◆ What needs to be done
Copy each record exactly as it reads, leaving out any pictures it holds.

◆ Extracted entries
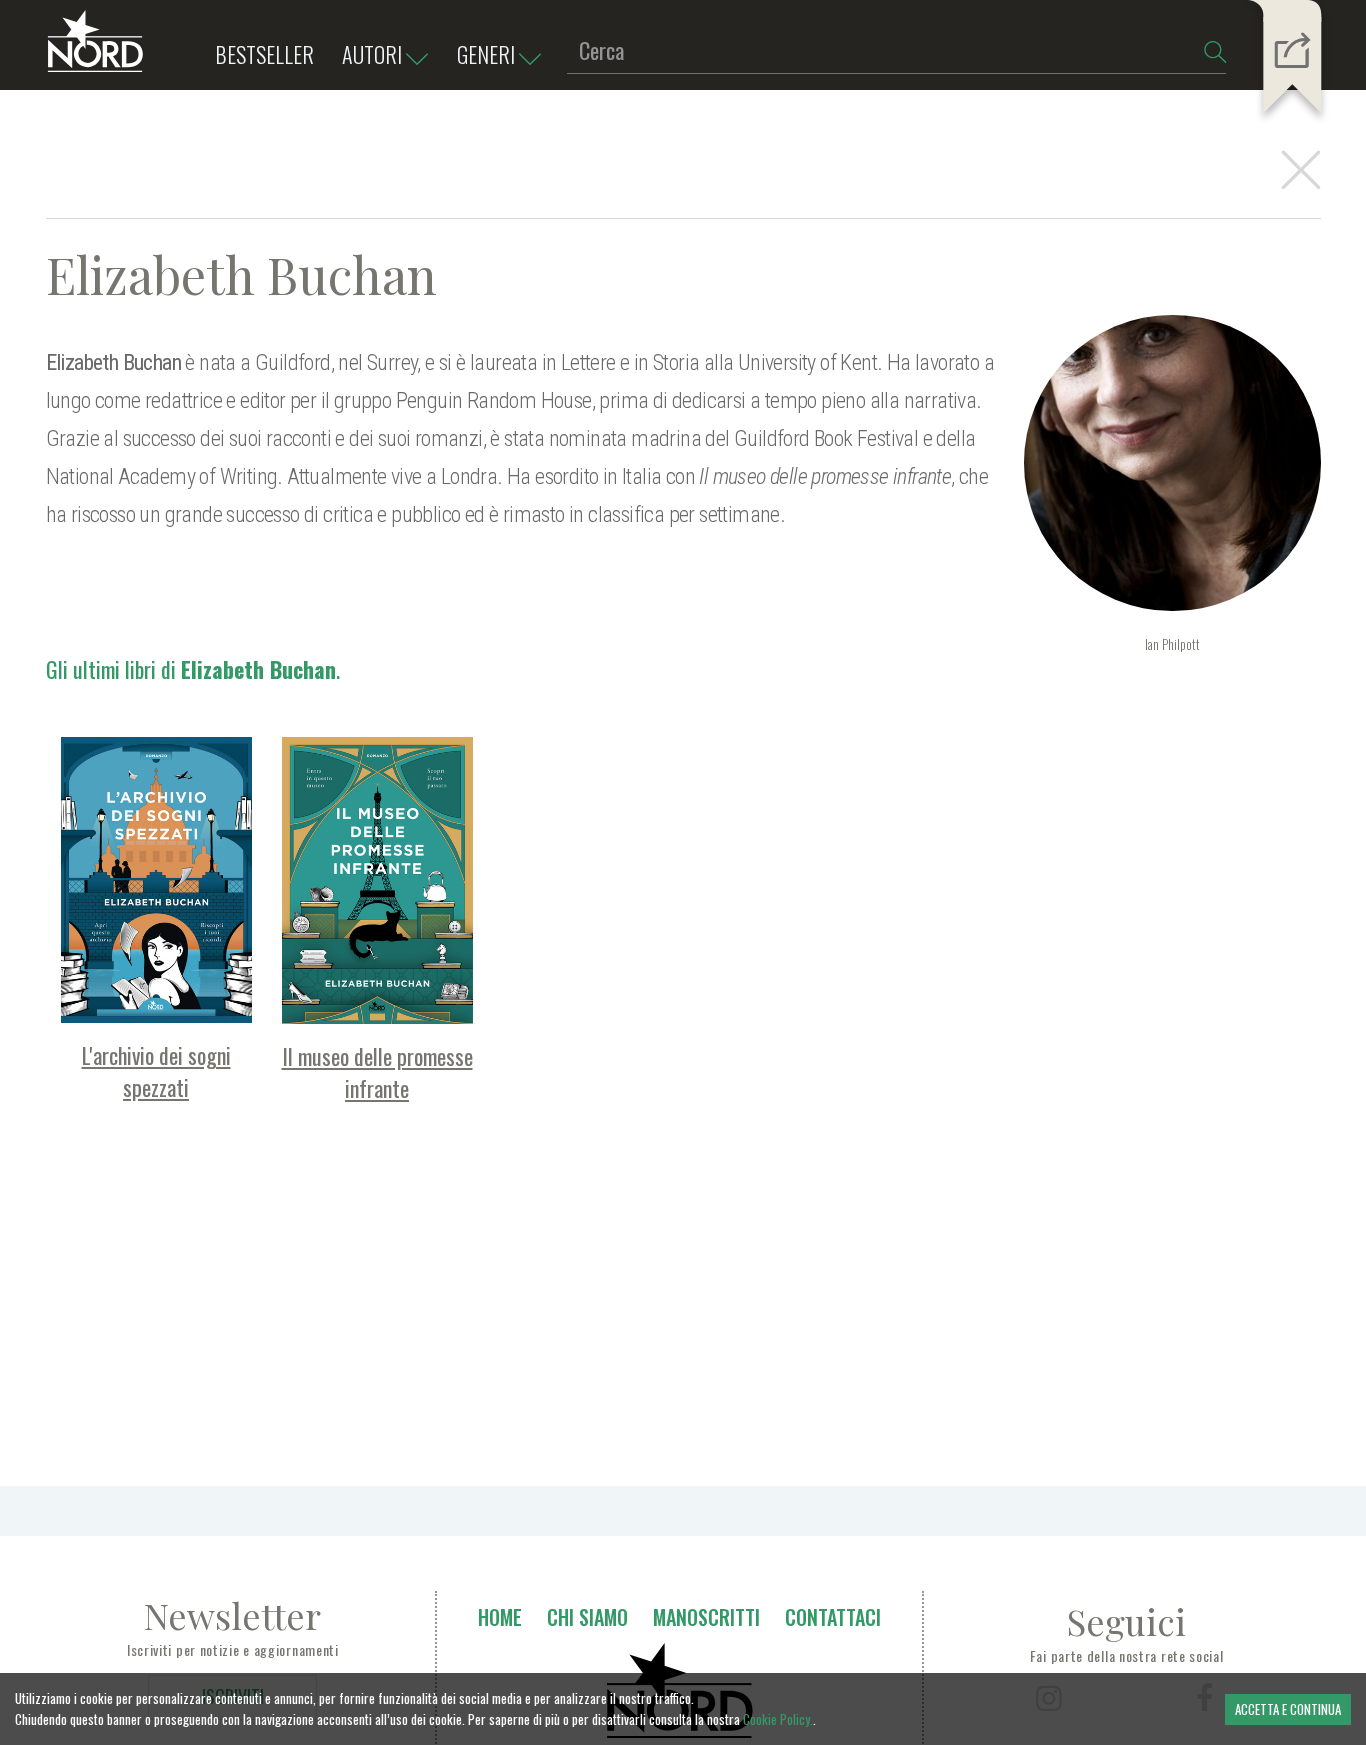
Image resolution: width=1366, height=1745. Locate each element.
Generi (486, 54)
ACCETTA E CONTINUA (1288, 1709)
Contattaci (833, 1617)
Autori (372, 54)
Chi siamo (587, 1617)
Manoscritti (706, 1617)
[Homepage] (95, 50)
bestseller (264, 54)
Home (500, 1617)
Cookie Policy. (778, 1719)
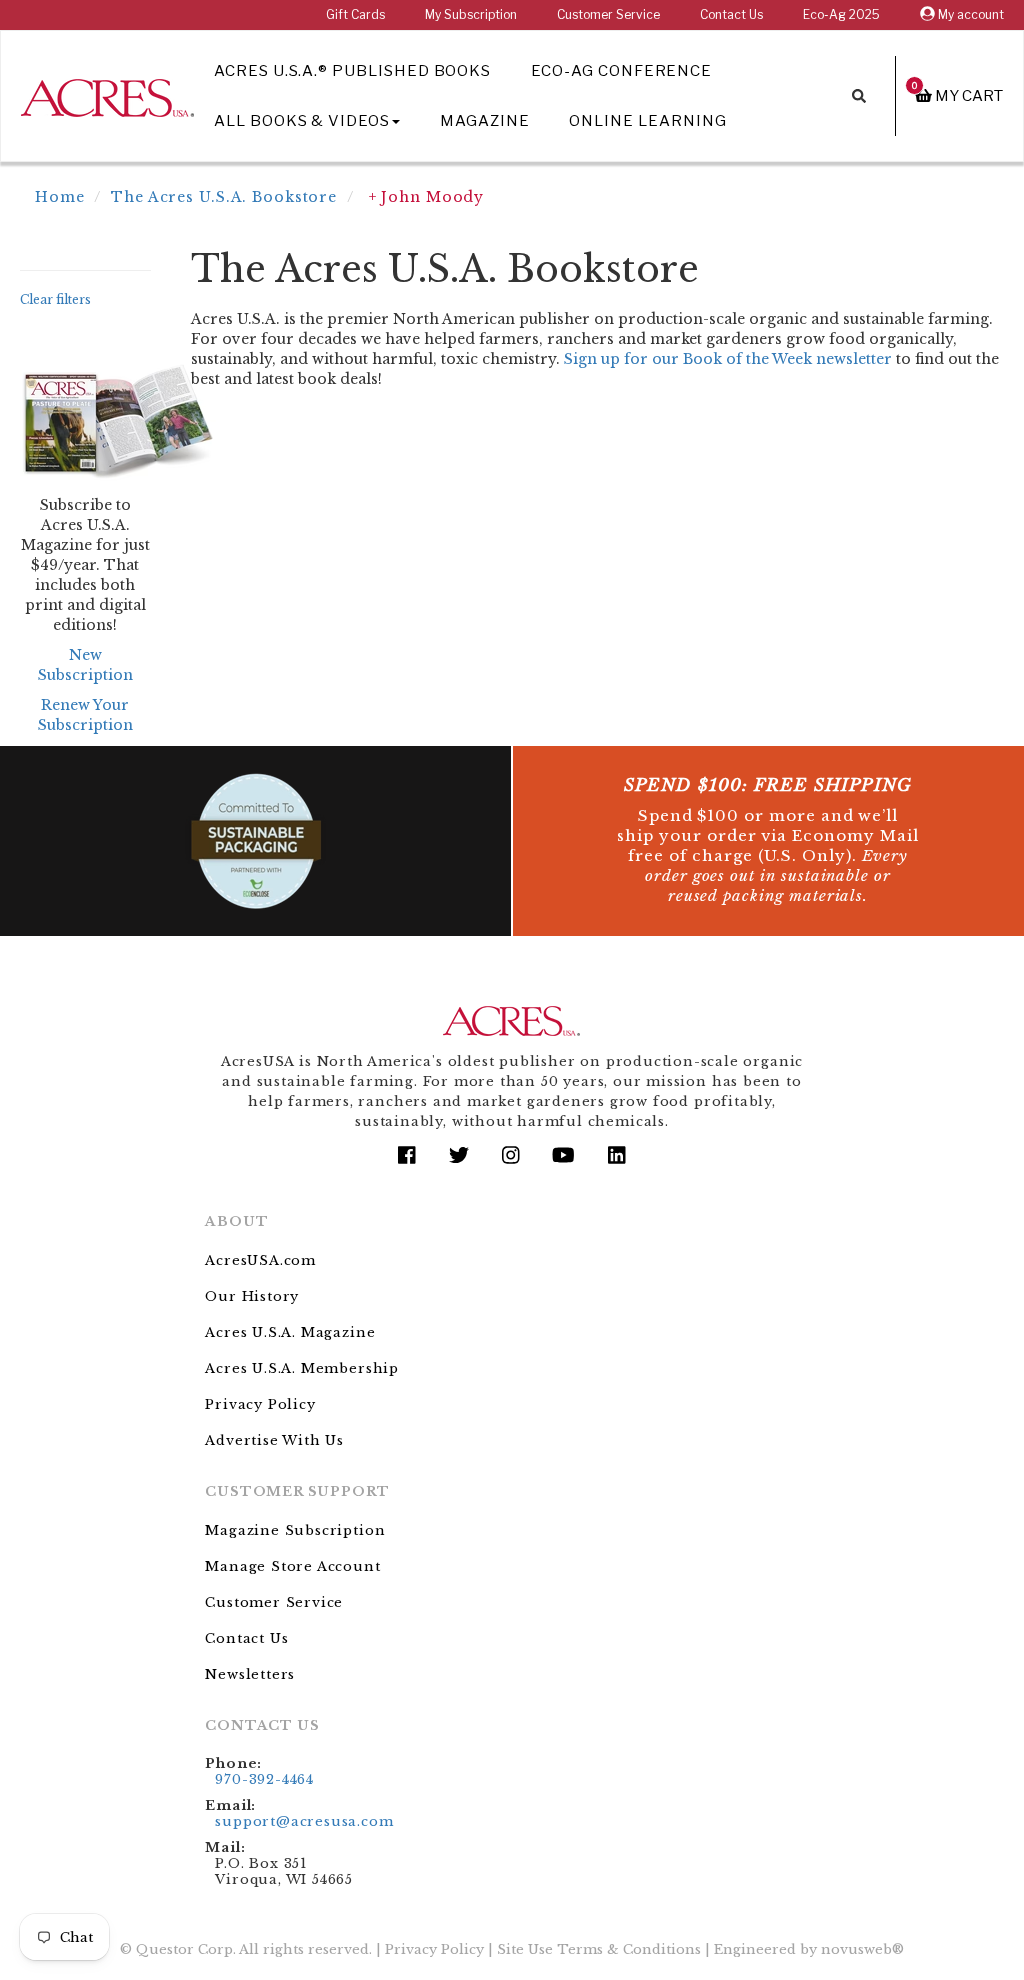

◆ Result
Image resolution: width=1366, height=1745. Locate each element.
Generi (486, 54)
ACCETTA E CONTINUA (1288, 1709)
Contattaci (833, 1617)
Autori (372, 54)
Chi siamo (587, 1617)
Manoscritti (706, 1617)
[Homepage] (95, 50)
bestseller (264, 54)
Home (500, 1617)
Cookie Policy. (778, 1719)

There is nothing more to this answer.